You guys, we were all grieving. In times of death when people are in shock or grieving we tend to be generous. We say stuff like, “Try not to judge your brother. We all grieve differently.” Don’t we? Sometimes we are baffled, “Why isn’t’ so and so crying? How can she go one like nothing happened? Why is she falling all out in the floor? Why is he laughing? It’s a funeral!!!! How could she say that?” In times of death we excuse questionable responses or behavior because we have learned that human grieving is complex and individual. Our grief methods are our brain’s way of protecting its psyche. Death IS mind boggling.
Unfortunately, we’re not translating this into social media reactions. That day, and any of the days of natural or man made disasters, we were grieving and we posted it. This, my friends, is unnatural. We don’t recognize that each other is grieving. It doesn’t matter that we didn’t personally know a victim. We each have a heart and it pains us to see human suffering, especially when we think it is preventable.

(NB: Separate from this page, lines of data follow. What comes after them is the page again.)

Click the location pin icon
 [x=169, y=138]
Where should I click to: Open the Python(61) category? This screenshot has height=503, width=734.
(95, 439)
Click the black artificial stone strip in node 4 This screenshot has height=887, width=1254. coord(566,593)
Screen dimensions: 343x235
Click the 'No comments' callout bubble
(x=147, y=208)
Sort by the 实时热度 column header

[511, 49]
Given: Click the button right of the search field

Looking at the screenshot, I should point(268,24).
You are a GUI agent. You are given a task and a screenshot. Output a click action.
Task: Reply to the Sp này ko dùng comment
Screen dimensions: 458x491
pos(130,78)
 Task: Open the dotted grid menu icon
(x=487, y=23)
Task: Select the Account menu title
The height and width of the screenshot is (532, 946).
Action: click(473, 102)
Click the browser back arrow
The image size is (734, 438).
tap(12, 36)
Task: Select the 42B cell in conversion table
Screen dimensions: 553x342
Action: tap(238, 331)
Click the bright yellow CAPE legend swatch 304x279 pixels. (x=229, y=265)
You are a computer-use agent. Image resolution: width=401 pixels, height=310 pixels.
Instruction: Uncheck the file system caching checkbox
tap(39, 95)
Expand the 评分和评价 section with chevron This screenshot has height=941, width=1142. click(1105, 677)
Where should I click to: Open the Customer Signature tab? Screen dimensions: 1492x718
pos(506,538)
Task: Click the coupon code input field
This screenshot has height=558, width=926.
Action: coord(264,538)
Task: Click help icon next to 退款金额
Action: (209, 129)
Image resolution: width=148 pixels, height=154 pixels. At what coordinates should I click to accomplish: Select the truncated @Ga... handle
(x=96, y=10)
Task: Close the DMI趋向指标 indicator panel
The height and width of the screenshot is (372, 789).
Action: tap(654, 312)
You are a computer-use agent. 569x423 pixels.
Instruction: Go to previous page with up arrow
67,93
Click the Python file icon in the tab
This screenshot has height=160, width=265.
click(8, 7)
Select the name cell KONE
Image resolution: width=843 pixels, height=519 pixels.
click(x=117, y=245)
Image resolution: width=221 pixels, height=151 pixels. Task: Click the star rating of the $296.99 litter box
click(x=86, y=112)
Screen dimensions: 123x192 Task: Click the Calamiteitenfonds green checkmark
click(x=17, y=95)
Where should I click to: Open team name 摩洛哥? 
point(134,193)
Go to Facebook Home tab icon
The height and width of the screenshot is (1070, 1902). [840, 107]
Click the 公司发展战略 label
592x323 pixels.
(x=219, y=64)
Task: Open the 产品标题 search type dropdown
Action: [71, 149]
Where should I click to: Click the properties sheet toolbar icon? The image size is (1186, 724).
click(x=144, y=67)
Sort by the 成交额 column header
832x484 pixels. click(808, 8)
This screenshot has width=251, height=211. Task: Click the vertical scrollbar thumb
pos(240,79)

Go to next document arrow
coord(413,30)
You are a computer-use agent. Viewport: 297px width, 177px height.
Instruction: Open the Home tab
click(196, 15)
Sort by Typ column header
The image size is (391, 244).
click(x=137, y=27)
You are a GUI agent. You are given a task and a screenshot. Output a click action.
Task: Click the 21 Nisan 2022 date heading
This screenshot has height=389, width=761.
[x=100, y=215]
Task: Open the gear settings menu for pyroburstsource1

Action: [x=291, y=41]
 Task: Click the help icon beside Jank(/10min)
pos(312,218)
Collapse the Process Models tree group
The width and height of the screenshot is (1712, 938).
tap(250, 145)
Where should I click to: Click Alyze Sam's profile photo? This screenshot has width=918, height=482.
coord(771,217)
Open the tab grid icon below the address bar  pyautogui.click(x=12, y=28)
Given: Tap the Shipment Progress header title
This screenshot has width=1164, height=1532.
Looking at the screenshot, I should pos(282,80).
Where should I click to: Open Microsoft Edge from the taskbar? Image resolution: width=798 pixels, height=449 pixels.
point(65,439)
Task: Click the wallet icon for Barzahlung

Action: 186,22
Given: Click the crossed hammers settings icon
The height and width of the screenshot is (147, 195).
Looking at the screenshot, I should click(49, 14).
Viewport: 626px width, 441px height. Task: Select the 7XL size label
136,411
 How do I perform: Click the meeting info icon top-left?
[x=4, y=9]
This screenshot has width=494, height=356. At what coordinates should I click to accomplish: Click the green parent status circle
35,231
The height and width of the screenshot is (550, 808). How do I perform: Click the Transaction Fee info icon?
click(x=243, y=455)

We each have a measure of compassion, naturally, for our fellow citizens of planet Earth and lately, we’ve had such overload yet we are missing that we weren’t designed for all of this information, images, immediacy and grief. We need to cut each other some slack.
That’s why I didn’t call anyone out on social media whose responses I didn’t agree with or was offended by or whatever. We each grieve in our own way and we have had much to grieve about in Biblical proportions. And now that I understand that, I’m learning that I can practice charity and grace and give my friends a pass. I’m also learning that I don’t have to keep both eyes wide open glued to information outlets. Bad news has found me on its own. I can’t do much about most of it anyway. I can choose to practice self-compassion. I can choose to reserve my emotional energy for these people in my home I’m trying to raise. They need help processing and seeing reasons to live and that there is a way for them to enjoy the good things of this life. There are good things. There are silver linings.
I’m learning to be selectively engaged in this world and see that I must take it one bite at a time, instead of opening my mouth wide and allowing media outlets to shove it in my face and down my throat and telling me what’s good and what’s not when and how. That is the same thing all of you are dealing with too.